Concerned her actions would be rightly interpreted for what they truly were, Sanger sought the help of religious leaders in the black community like, W.E.B. DuBois, Mary McLeod Bethune, and Rev. Adam Clayton Powell, to deter the public from questioning the true motives behind her clinics. She also haired black doctors, nurses and social workers to join her team. In The Pivot of Civilisation she writes:


The most successful educational approach to the Negro is through a religious appeal … we do not want the word to get out that we want to exterminate the Negro population, and the minister is the man who can straighten out that idea if it occurs to any of their more rebellious members

History often remembers Margaret Sanger as the nurse who opened the first ambiguously named clinic: birth control clinic in Brownsville, Brooklyn, which became Planned Parenthood. She was also one of the first feminists in the suffragette movement. What shouldn't be left out of her credentials is her participation in and support of eugenics, which she detailed in her magazine Women Rebel. Sanger, for her convictions, openly supported the 1927 Buck v. Bell ruling, which gave States the power to forcefully sterilise those regarded "unfit" without their permission and occasionally without their knowledge.

Has eugenics morphed into "Reproductive Technology"?


It isn't farfetched to see the underlying similarities between eugenics and modern-day technologies such as Assisted Reproductive Technologies (ARTs) which permit people to pass on or avoid passing on particular genes to their off springs, including those for chronic disease and, perhaps, height and eye colour in the near future. Prospective parents can now pick the gender of their future child as well as whether or not they want to have twins.

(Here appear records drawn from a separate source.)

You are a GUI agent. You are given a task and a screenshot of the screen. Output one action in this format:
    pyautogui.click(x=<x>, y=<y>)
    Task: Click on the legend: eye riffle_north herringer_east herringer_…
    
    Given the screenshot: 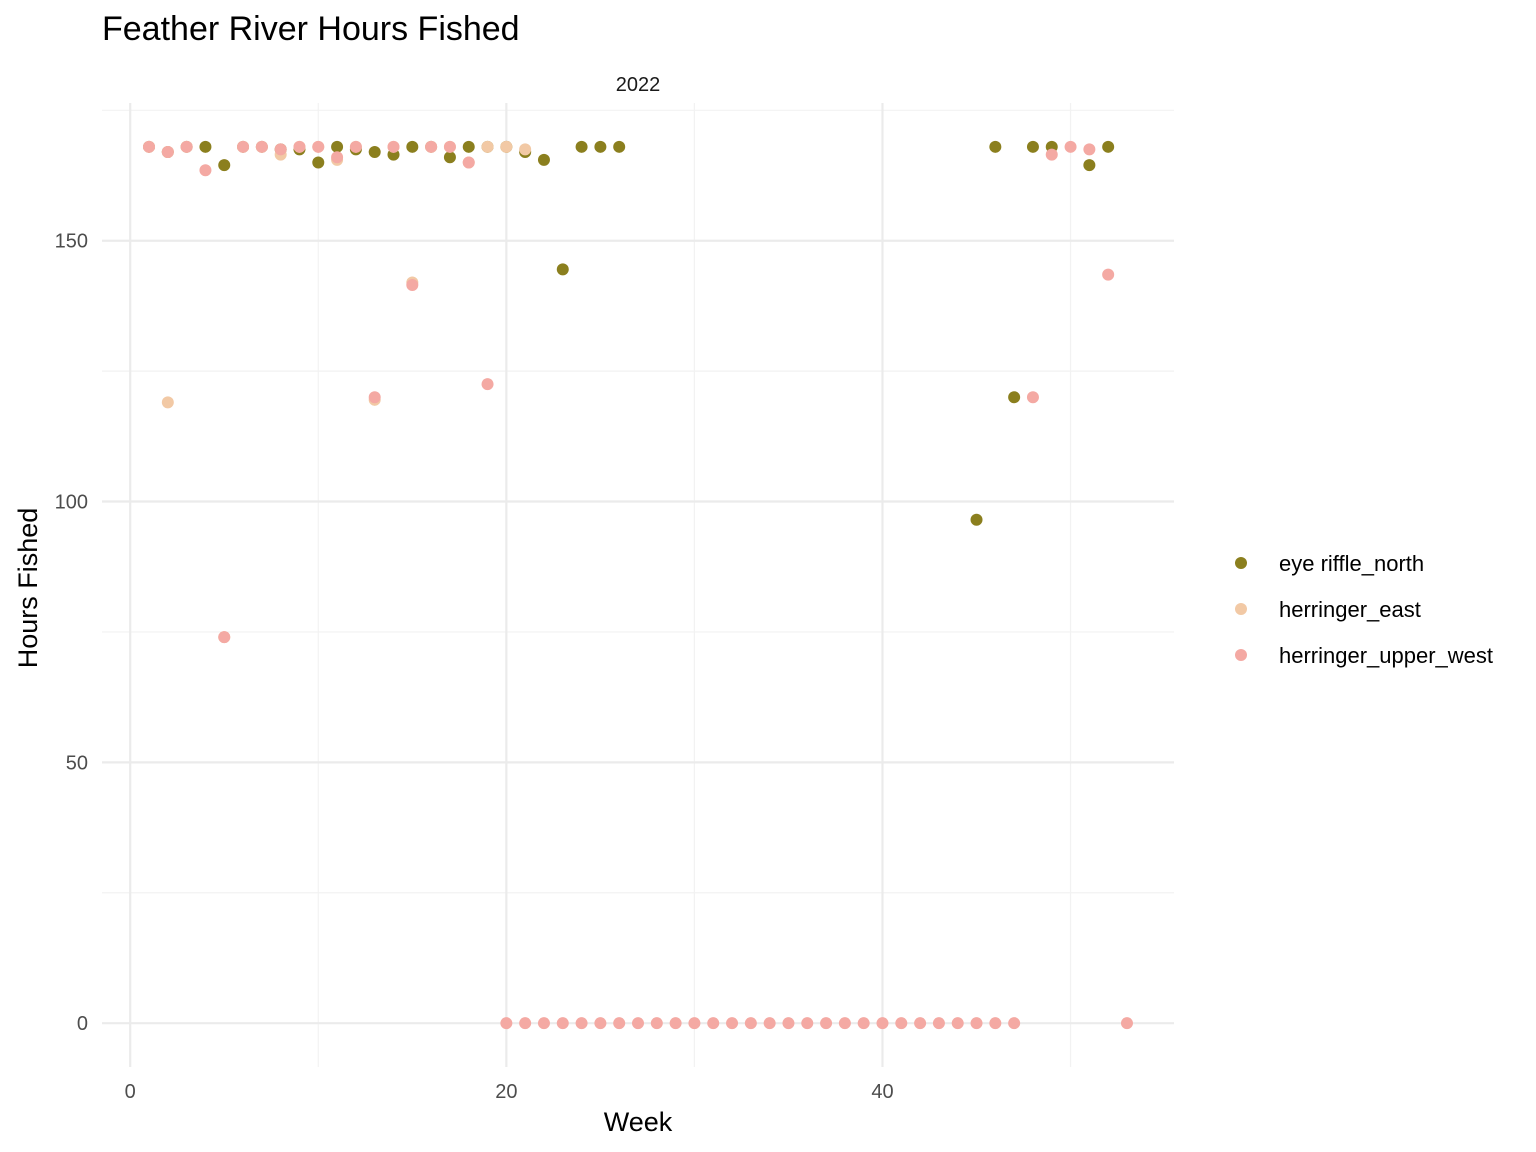 What is the action you would take?
    pyautogui.click(x=1364, y=610)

CRISPR, a new gene-editing tool, enables for much more direct modification of embryonic genes. This fast-evolving technology continues to grow in a remarkable manner with little to no regulations, especially in the United States. There is also a significant commercial sector for buying and selling human eggs.


Now, what?


When did man get to decide who is deserving of life and who isn't? Shouldn't we be analysing the issues with reproductive technology from an ethical, social, and policy perspective?